* [Source data]:
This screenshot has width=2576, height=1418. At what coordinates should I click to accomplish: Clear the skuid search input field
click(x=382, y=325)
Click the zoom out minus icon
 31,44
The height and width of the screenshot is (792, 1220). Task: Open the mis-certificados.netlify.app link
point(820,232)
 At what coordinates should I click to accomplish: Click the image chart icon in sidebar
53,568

* [Description of the task]: The response should be an exact copy of every line above.

* [Answer section]:
This screenshot has width=2576, height=1418. At what coordinates should I click to accomplish: Clear the skuid search input field
click(x=382, y=325)
Click the zoom out minus icon
 31,44
The height and width of the screenshot is (792, 1220). Task: Open the mis-certificados.netlify.app link
point(820,232)
 At what coordinates should I click to accomplish: Click the image chart icon in sidebar
53,568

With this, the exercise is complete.